Interessante le parole di Eugenio Borgna nel suo libro “L’attesa e la speranza”, Feltrinelli, 2018, pagg. 77-78:
Gli scenari cambiano quando il dolore diminuisce e nel dolore rinascono le dimensioni del passato e del futuro: rinasce la speranza ma rinasce soprattutto l’attesa. L’attesa che il dolore si esaurisca e scompaia, e l’attesa che il dolore non si ripeta: l’attesa che i farmaci completino la loro azione terapeutica e che gli orizzonti della vita si riaprano: l’attesa che rinascano le relazioni interpersonali bruciate dal dolore; e l’attesa che rinascano le emozioni divorate dal deserto del dolore: l’attesa di conoscere fino in fondo le cause della malattia che ha trascinato con sé il dilagare del dolore: l’angoscia dell’attesa quando non si abbiano risposte alle domande sulle cause e sulla durata della malattia, e sulla riemergenza possibile del dolore: con i fantasmi del passato che si fanno allora vicini e strazianti nel ricordo delle ore e delle giornate trascorse nella solitudine e nella disperazione.
Le parole, che vorremmo dire quando siamo nella angoscia del dolore, non sono di questo mondo: nel senso che le conosciamo solo noi nel segreto della nostra interiorità ferita e lacerata; ed è davvero poco quello che gli altri possono ascoltare e possono capire.

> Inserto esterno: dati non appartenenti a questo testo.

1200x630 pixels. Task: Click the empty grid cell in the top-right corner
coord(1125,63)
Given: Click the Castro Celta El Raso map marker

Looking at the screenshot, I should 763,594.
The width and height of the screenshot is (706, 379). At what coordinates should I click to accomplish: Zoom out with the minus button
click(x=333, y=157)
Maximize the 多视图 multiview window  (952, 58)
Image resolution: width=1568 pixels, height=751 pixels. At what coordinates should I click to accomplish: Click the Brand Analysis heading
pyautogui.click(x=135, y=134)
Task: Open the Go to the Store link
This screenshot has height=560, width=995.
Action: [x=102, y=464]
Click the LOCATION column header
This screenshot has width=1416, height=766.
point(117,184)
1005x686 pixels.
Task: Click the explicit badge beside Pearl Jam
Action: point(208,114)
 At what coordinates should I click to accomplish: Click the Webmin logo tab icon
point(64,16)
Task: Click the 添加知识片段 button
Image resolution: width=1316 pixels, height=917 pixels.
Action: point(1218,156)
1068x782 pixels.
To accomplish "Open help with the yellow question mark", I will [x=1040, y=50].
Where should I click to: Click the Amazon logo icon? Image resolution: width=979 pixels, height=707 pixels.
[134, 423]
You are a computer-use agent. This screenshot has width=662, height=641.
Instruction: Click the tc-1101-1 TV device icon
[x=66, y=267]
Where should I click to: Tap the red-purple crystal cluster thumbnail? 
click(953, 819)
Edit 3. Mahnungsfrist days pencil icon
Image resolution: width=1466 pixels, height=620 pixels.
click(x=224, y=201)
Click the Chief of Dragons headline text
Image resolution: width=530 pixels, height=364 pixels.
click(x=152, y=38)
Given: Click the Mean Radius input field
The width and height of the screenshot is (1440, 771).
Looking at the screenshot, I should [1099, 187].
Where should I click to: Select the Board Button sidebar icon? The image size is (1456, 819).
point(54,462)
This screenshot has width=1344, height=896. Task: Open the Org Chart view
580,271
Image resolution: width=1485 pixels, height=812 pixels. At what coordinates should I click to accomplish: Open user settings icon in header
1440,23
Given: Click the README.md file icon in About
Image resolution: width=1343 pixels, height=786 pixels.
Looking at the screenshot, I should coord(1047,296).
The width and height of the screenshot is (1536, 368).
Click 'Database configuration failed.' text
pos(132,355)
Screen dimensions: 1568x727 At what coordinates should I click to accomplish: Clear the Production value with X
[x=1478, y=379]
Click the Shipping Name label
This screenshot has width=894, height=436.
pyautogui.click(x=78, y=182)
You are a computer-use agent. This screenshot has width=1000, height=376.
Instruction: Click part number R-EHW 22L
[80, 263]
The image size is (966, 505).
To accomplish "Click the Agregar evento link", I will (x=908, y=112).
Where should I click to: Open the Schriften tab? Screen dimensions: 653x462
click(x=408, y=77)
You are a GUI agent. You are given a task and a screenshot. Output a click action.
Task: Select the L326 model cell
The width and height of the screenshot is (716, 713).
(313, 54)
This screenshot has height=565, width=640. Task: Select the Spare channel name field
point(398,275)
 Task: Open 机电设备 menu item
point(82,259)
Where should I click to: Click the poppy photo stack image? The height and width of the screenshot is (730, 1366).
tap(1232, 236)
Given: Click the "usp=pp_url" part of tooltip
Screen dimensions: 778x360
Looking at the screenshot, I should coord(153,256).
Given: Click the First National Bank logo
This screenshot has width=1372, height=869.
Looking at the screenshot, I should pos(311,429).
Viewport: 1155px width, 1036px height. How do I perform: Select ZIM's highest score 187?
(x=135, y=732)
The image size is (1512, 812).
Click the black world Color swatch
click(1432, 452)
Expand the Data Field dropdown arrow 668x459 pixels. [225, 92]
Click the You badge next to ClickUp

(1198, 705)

Il linguaggio delle parole si fa insomma oscuro e insondabile nei roveti ardenti del dolore; ma il linguaggio del corpo al di là di ogni nostra intenzione grida in silenzio per farsi intendere e, se è possibile, per farsi aiutare
.

A seguito di eventi critici, disturbanti, traumatici; oltre alle cure mediche, ai consigli da parte della comunità scientifica, ai provvedimenti delle istituzioni; l’aiuto psicologico è importante e fondamentale per la persona che ha bisogno di sentirsi tutelato, compreso, ricevere un rinforzo sulle proprie capacità di affrontare la situazione.
L’aiuto psicologico può avere l’obiettivo di sviluppare la resilienza nelle persone, aiutare a ricostruire fiducia e relazioni, ricostruire sé stessi, la propria attività. L’aiuto psicologico può avere l’obiettivo di incrementare fiducia e pazienza in attesa di ritornare gradualmente alla quotidianità, di riprendere le cose lasciate in sospeso, di prendersi cura di sé.
Gli psicologi possono intervenire dove c’è trauma e tragedia per contenere ed elaborare dolore, sofferenza, panico, disperazione, per accompagnare vittime e familiari per indirizzarli ad accettare e affrontare l’onda del cambiamento imposta della routine giornaliera in attesa di poter gradualmente ritornare alla quotidianità quando sarà possibile.